→ Do this
Name every step of the XI pipeline as given in the review on the submission page below about knowledge graphs for big data integration.

→ Document excerpt
-- Start --

Leveraging Knowledge Graphs for Big Data Integration

Tracking #: 2216-3429

Authors: 
Philippe Cudre-Mauroux

Responsible editor: 
Guest Editor 10-years SWJ

Submission type: 
Other
Abstract: 
This article gives an overview of our recent efforts to integrate heterogeneous data using Knowledge Graphs. I introduce a pipeline consisting of five key steps to integrate semi-structured or unstructured content. I discuss some of the key applications of this pipeline through three use-cases, and present the lessons we learnt along the way while designing and building data integration systems.
Full PDF Version: 
Tags: 
Reviewed

Decision/Status: 
Accept

Solicited Reviews:
Click to Expand/Collapse
Review #1
By Aidan Hogan submitted on 23/Jun/2019
Suggestion:
Accept
Review Comment:

The paper describes the XI pipeline: an Information Extraction-style pipeline for integrating heterogeneous data using a Knowledge Graph, consisting of Named Entity Recognition (NER), Entity Linking (EL), Type Ranking (TR), Coreference Resolution (CR), and Relation Extraction (RE) steps. The TR step is highlighted, in particular, as something distinguished from typical IE pipelines. The paper then discusses three different use-cases in which this pipeline has been employed, involving research articles, social media, and heterogeneous logs in a cloud environment. Based on these use-cases, the author summarises some of the main lessons learnt from his experience of working on/with the XI pipeline for integrating data, highlighting the importance of: keeping a human in the loop, working with fine-grained types for entities, the quality of the initial Knowledge Graph used, and the ability to customise the pipeline for different scenarios.

In general, the paper is very easy to read and very clear. I think the discussion of the use-cases and the lessons learnt is where the real value of the paper lies, and should be of particular interest to those working on KG-mediated data integration.

I recommend acceptance, and leave the following as suggestions to the author:

* The paper starts by mentioning semi-structured formats such as JSON, but the pipeline consists of components that have traditionally been applied to text. Hence it would be of interest to hear in more detail, for example, how a JSON or XML file might be processed: what adaptations are required, what entity mentions would be extracted, how easy/hard is working with such data versus text (in lessons learnt), etc.

-- End --

→ Dataset excerpt
-- Start --

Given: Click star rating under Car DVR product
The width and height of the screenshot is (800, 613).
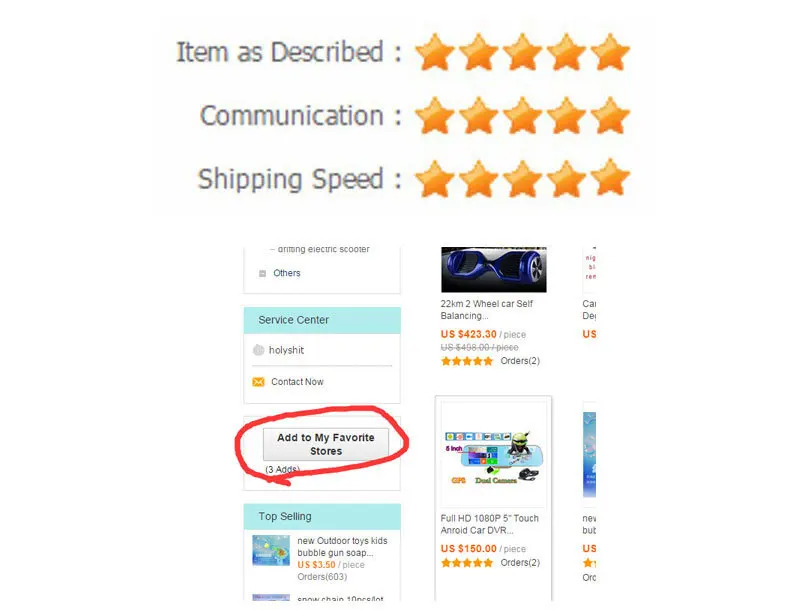Looking at the screenshot, I should coord(467,563).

-- End --

→ The answer
Named Entity Recognition (NER), Entity Linking (EL), Type Ranking (TR), Coreference Resolution (CR), Relation Extraction (RE)